- Born: May 25, 1918 Alva, Oklahoma
- Died: March 16, 1993 (aged 74) Edmond, Oklahoma
- Occupations: Attorney, Judge
- Years active: 1947-1991
- Known for: Justice of the Oklahoma Supreme Court
- Notable work: Initiated concept of "Sovereignty Symposium"

= John B. Doolin =

American judge

John B. Doolin (May 25, 1918 – March 16, 1993) was an attorney in Oklahoma who served as a justice of the Oklahoma Supreme Court from 1972 until he retired May 1, 1991. Born and raised in Alva, Oklahoma, he graduated from Alva High School, then attended Northwestern Oklahoma State University and Culver College before spending four years at the University of Oklahoma, where he earned a degree in Business Administration. He then enlisted in the U.S. Army field artillery during World War II, becoming a captain and fighting in Southeast Asia.
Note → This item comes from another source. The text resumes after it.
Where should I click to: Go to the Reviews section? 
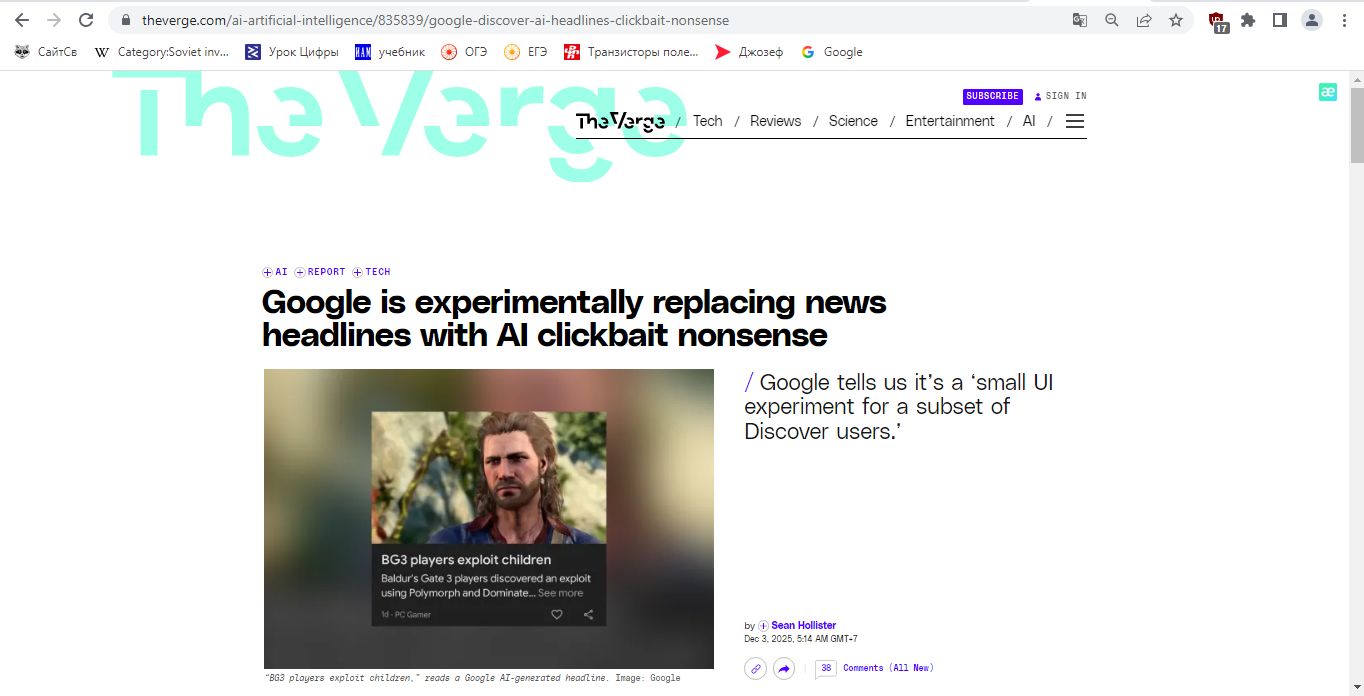(775, 121)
After being discharged from military service, Doolin earned degrees in law from Colorado University and Oklahoma University. He had a private law practice in Alva from 1947 to 1963, then moved his practice to Lawton, Oklahoma, where he worked until Governor David Hall appointed him to fill a vacancy on the Oklahoma Supreme Court in 1973.

==Early life and education==
Doolin was born in Alva, Oklahoma on May 25, 1918, where he graduated from the local high school. He attended Northwestern Oklahoma State University at Alva for a year and then spent one year at Culver Military Academy. He enrolled in the University of Oklahoma (OU) from 1937 to 1941, where he earned the Bachelor of Arts degree in Business Administration. Early in World War II, Doolin enlisted in the U. S. Army, attaining the rank of captain in the field artillery and fighting in the China/Burma Theater. After being discharged from military service, Doolin attended the University of Colorado, where he earned a Bachelor of Science degree, then transferred to University of Oklahoma, where he earned a law degree (LLB) in 1947.

Doolin had a private law practice in Alva until 1963, then moved to Lawton, where he remained until 1972, when Governor David Hall named him to fill a vacancy on the state supreme court. He replaced the retiring Floyd L. Jackson.

==Service on the Oklahoma Supreme Court==
Doolin served for twenty years as a justice of the Oklahoma State Supreme Court, including his service as Chief Justice during 1987–89. He represented District 9, which includes Caddo, Canadian, Comanche, Cotton, Greer, Harmon, Jackson, Kiowa and Tillman counties.

==Death==
John B Doolin died of a heart attack on March 16, 1993, in Edmond, Oklahoma. His survivors included the following children: John W. "Bill" Doolin of Lawton, Mary Louise Tremblay, Colleen Doolin, Martha Gillilan, all of Oklahoma City, Katherine "Kit" Doolin of Chicago and Carole Kyle of Edmond. He also had four stepchildren: Louis, John, Kris and Kathy; and 20 grandchildren. He was married twice, to Katherine and Marilyn, both of whom preceded him in death. His son, Tom, and a granddaughter also died before him.